‘The country is here for you’: Biden surveys California’s storm-ravaged Central Coast

With a birds eye view from Marine One, President Biden overlooked the devastation a recent procession of extreme storms have wreaked on California’s Central Coast: washed-out piers, waterfront businesses damaged by flooding, major landslides and beaches strewn with the trunks of redwood trees and other debris.

The president traveled to Santa Clara and Santa Cruz counties Thursday to tour damage from the storms that pummeled the region with record rainfall and high-speed winds for the better part of two weeks. Biden flew into the region around noon, landing at Moffett Federal Airfield in Mountain View, before heading to the coast for a helicopter and motorcade tour, during which he was accompanied by Gov. Gavin Newsom, Sen. Alex Padilla and federal emergency officials.

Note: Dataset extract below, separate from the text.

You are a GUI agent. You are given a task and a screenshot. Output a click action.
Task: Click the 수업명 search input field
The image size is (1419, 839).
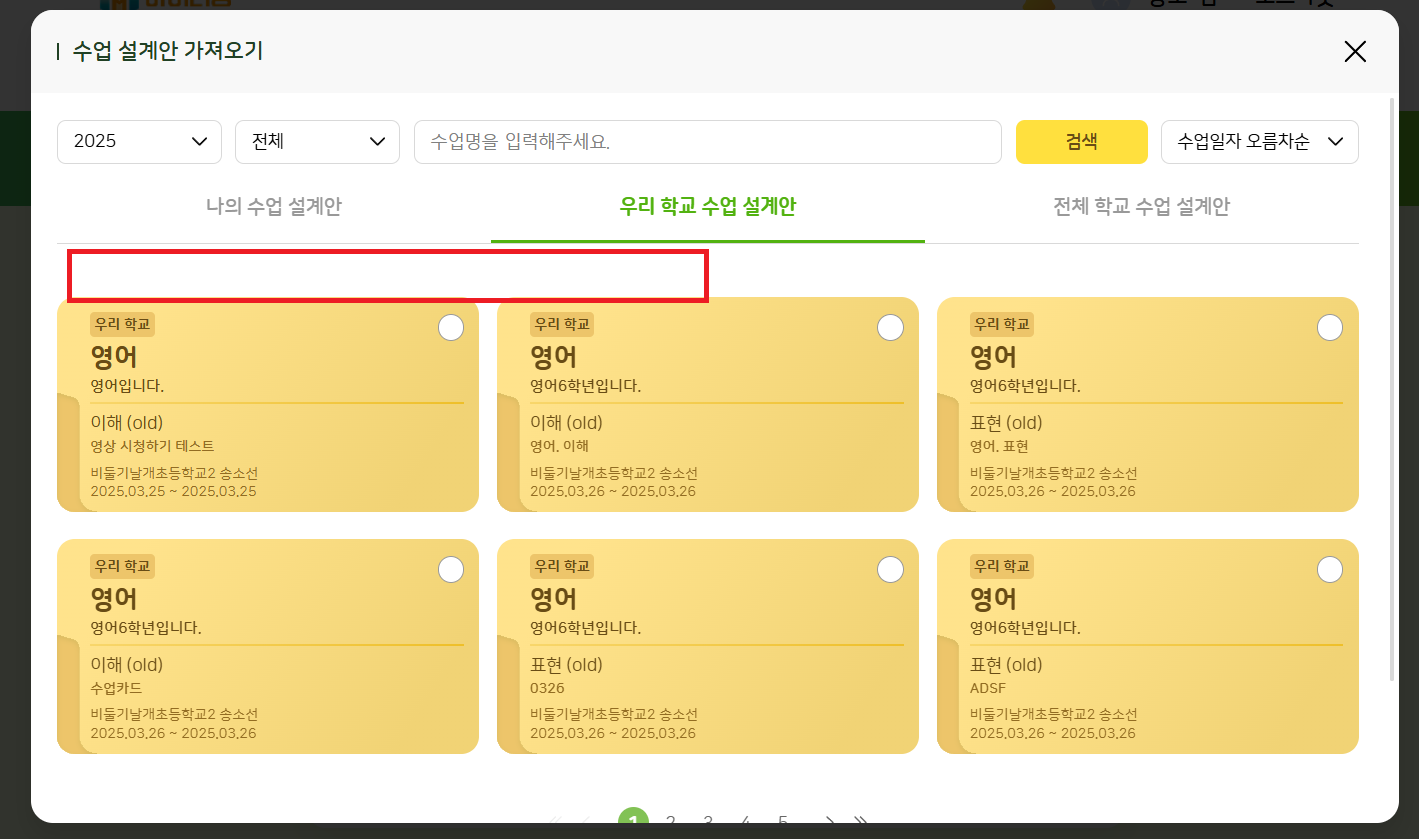tap(707, 142)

During a stop at Seacliff State Beach, a park and nature refuge that sustained heavy damage, Biden reflected on how a series of disasters exacerbated by planet-warming emissions, from flooding to wildfires to landslides, have hammered the state.

“Governor, you and I gotta stop taking these helicopter rides,” Biden said. “If anybody doubts the climate is changing, then they must’ve been asleep for the last couple of years.”

Biden and his entourage walked around the state park, below the tiny beach town of Aptos, near the end of a long day surveying damage across the region. He stopped to shake hands and chat with first responders as they overlooked the ruins of the park’s wooden pier, half of which was washed out to sea by the violent waves of recent storm surges.

Earlier in the day, Biden’s motorcade stopped by the quaint beach town of Capitola, where he met with business owners and residents whose properties sustained significant flooding. The town was among the region’s hardest hit, as the storm surges drowned the town’s waterfront old town area lined with tourist-friendly restaurants and shops and brightly painted cottages.

As he spoke to a gaggle of reporters and television cameras, Biden somberly reflected on how the storms had claimed the lives of at least 21 Californians, not including a 5-year-old boy whose body has not been recovered after he was swept away by floodwaters.

Biden pledged that federal agencies will help the region fully recover and rebuild. He said the government is stepping in to help people without sufficient insurance to start making repairs to their homes and businesses as soon as possible. The Federal Emergency Management Agency announced Thursday that the president had signed an order allowing the agency to cover 100% of eligible costs for debris removal and emergency protective measures.

“We are not leaving until things are built back and built back better than they were before,” Biden said. “People of California, I’ll say it again, the country is here for you.”

The president also stressed that federal inflation-reduction legislation that he signed last year has already brought California more than $16 billion in funding to help mitigate the damage from extreme weather events, including projects to strengthen storm infrastructure, levees and create a more resilient electrical grid.

Newsom, who was by Biden’s side for much of the day, praised him for a swift and cooperative federal response. When extreme storms began to hit the state a few weeks ago, Newsom said Biden left him a voicemail offering to provide any emergency declarations or assistance that he requested, before the California governor had even requested it.

“There are few people with the empathy, the care and compassion that he has,” Newsom said. “It gives all of us a little bit more confidence in our fate and future.”